| TASK TO COMPLETE |
Only the lines from the one bearing "Instruction: Click the" through the end of the entries should be output, exactly as they stand, and pictures should be skipped.

(Stored entries)

────────────────────────────────────────

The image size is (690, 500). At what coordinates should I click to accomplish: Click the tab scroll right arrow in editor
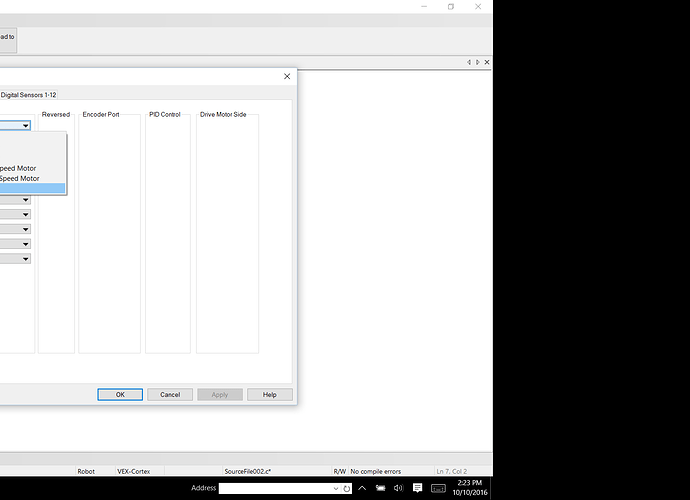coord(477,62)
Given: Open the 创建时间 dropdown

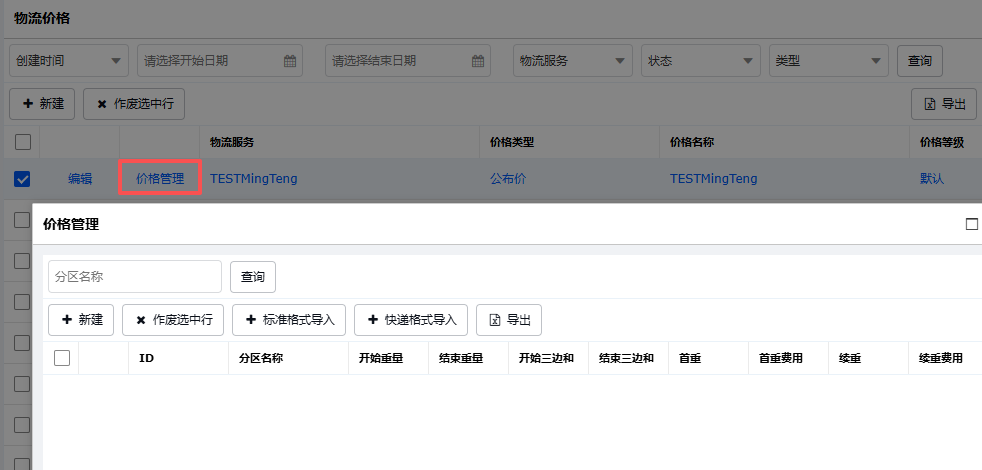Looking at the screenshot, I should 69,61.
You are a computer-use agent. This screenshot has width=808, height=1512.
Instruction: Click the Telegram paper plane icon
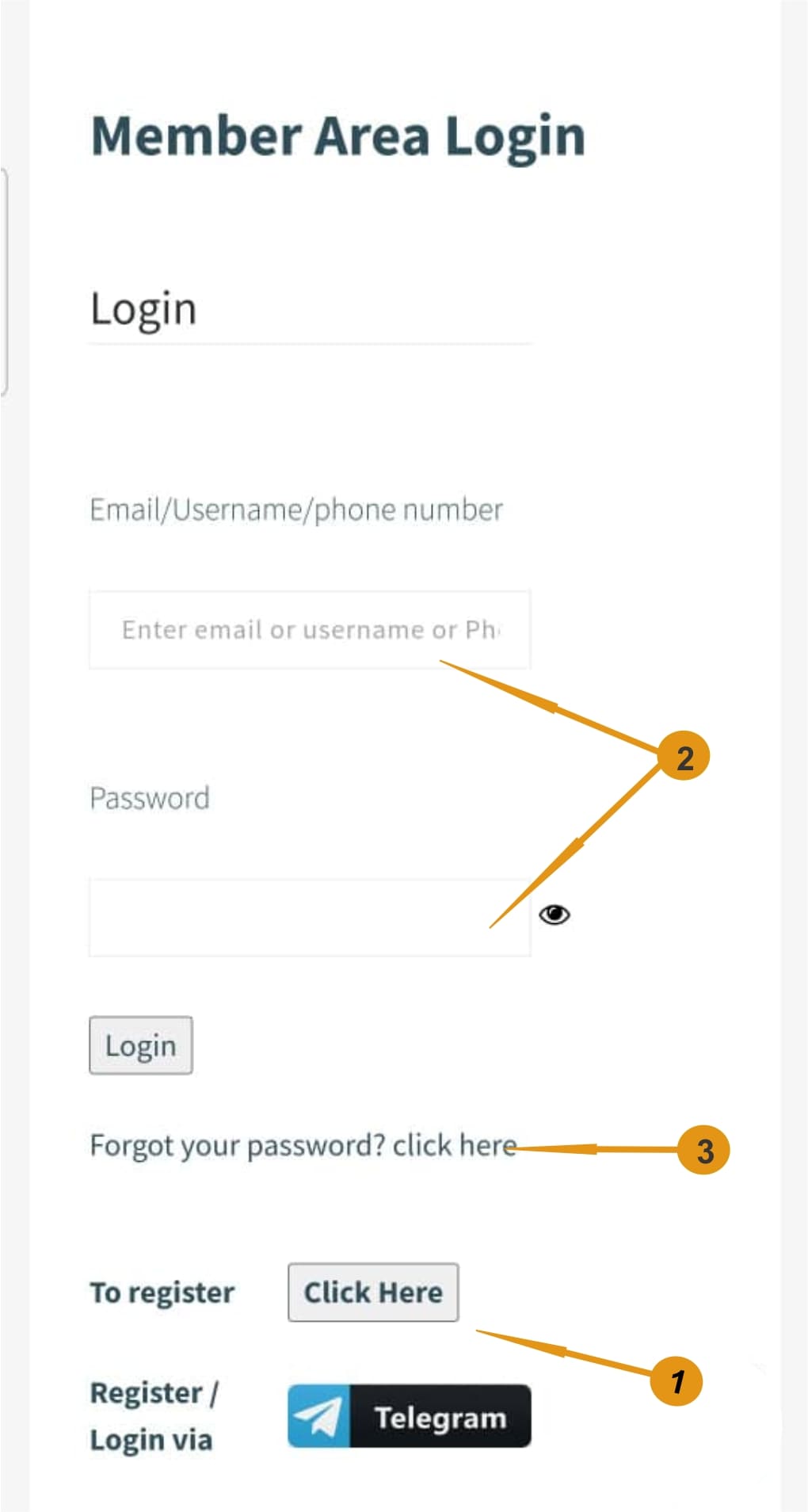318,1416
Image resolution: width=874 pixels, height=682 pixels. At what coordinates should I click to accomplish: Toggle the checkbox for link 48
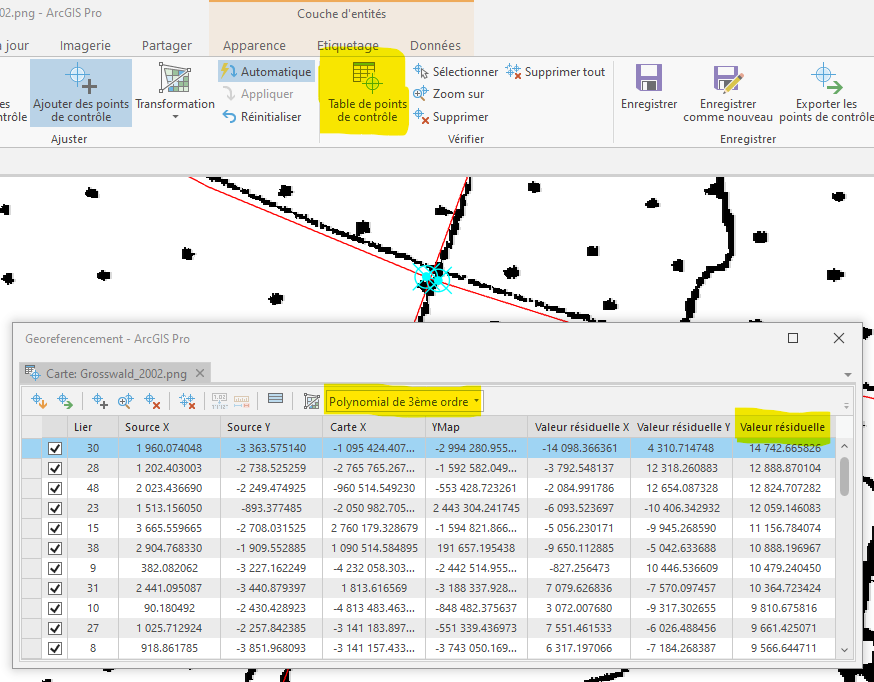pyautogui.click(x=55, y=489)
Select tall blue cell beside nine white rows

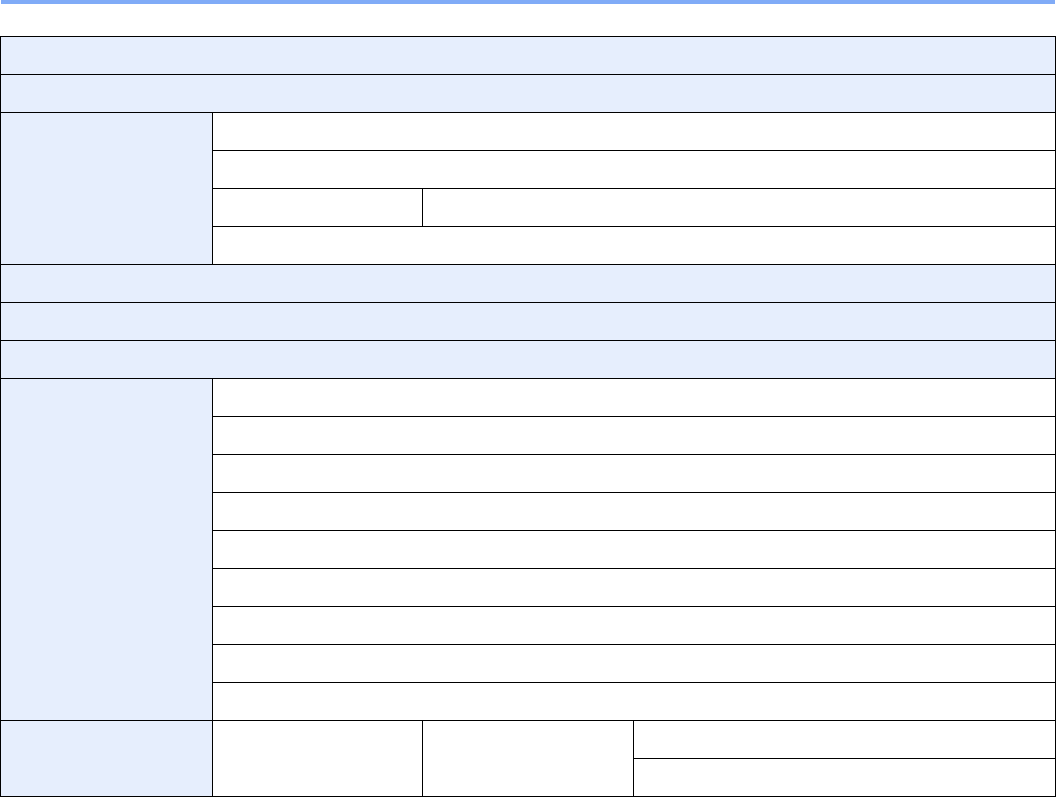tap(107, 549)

────────────────────────────────────────

| RESULT OF THE EXERCISE |
Instruction: Click the Telegram paper plane icon
318,1416
Image resolution: width=874 pixels, height=682 pixels. At what coordinates should I click to accomplish: Toggle the checkbox for link 48
pyautogui.click(x=55, y=489)
Select tall blue cell beside nine white rows

tap(107, 549)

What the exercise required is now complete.